Defendant’s bedroom and bathroom were separate in the dwelling, walled off, but there was no outward appearance that it was an independent living unit: One address, one mailbox, one kitchen, a single-family dwelling on the tax rolls. He went out the side door to do drug deals (allegedly his door) but came back in the front door. One search warrant was all that was required. Once officers got in, another wasn’t necessary. Tyson v. State, 2022 Fla. App. LEXIS 8166 (Fla. 1st DCA Nov. 23, 2022):

With these limitations in mind, we believe the “equipped for independent living” analysis identified in Ferreras, Hoston, and Ramirez is best suited for distinguishing a multi-unit dwelling from a single-family residence. Under this framework, a property is a “multi-unit dwelling” for search warrant purposes if it is comprised of more than one residence, each of which bears the hallmarks of being truly distinct and independent from the others. As the authorities cited above observed, such indicators of independence include separate street numbers, doorbells, mailboxes, utilities, exterior entrances, kitchens, and bathrooms. The greater the number of distinct identifying features, the more likely it is that two units are equipped for independent living such that officers would need separate warrants to search them.

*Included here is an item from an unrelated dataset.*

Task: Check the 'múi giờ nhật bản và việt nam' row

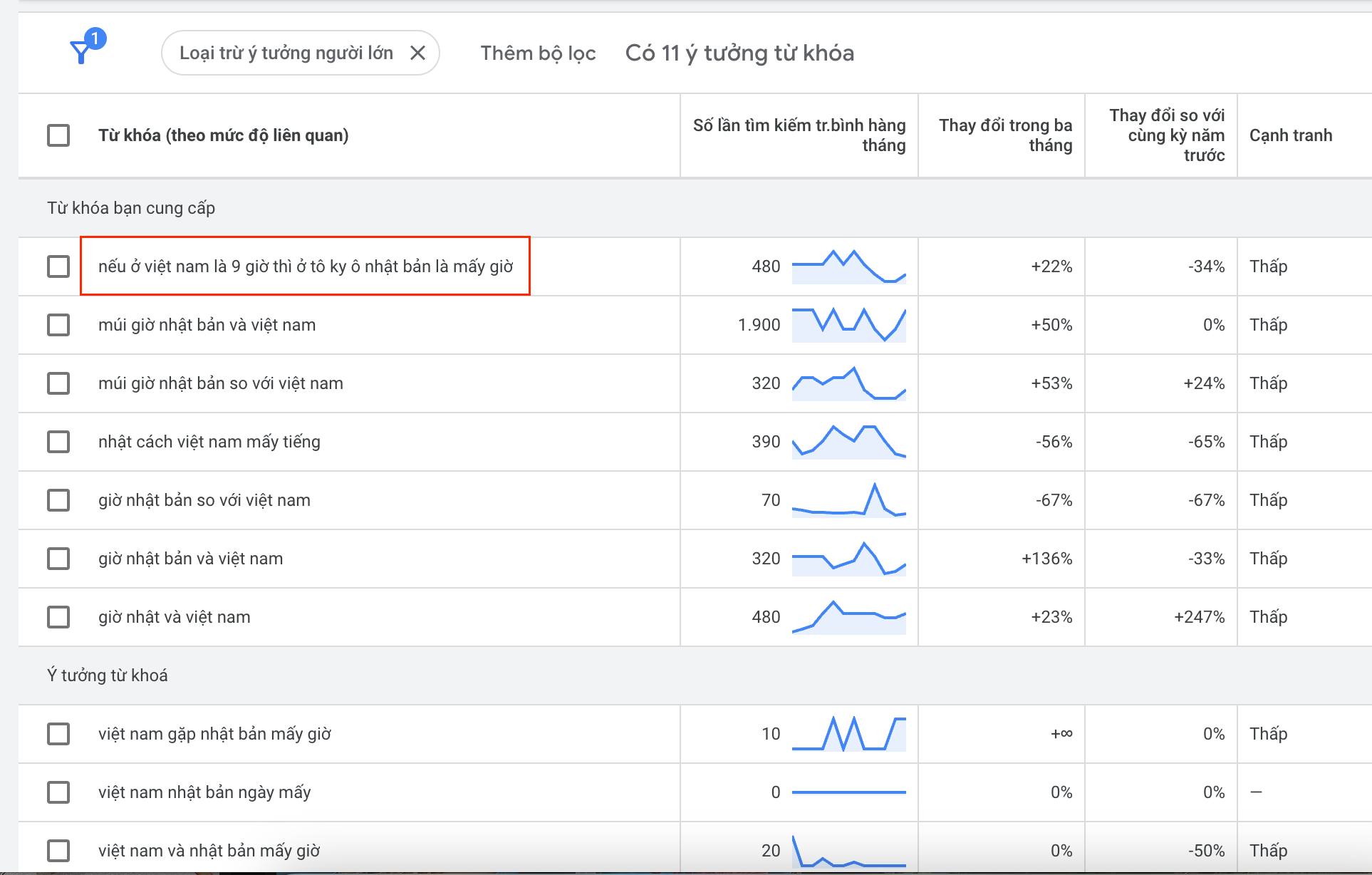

Here, while Appellant’s bedroom and bathroom were walled-off from the remainder of the home’s interior, the record tilts in favor of a finding that 2216 West Gonzalez Street was a single-family residence. The house had a single address and a lone mailbox. Property records indicated that the house was a single-family residence. No exterior signage suggested that the house contained multiple living units. Appellant’s driver’s license listed his address as 2216 West Gonzalez Street. The house had only one kitchen, and there is no indication that Appellant’s bedroom and bathroom had a separate doorbell or utility meter. On these facts, Appellant’s bedroom and bathroom were not a substantially independent living unit that was distinct from the rest of the house. … Accordingly, a warrant authorizing a search of 2216 West Gonzalez Street necessarily included Appellant’s bedroom and bathroom—meaning, officers did not need to obtain a second search warrant.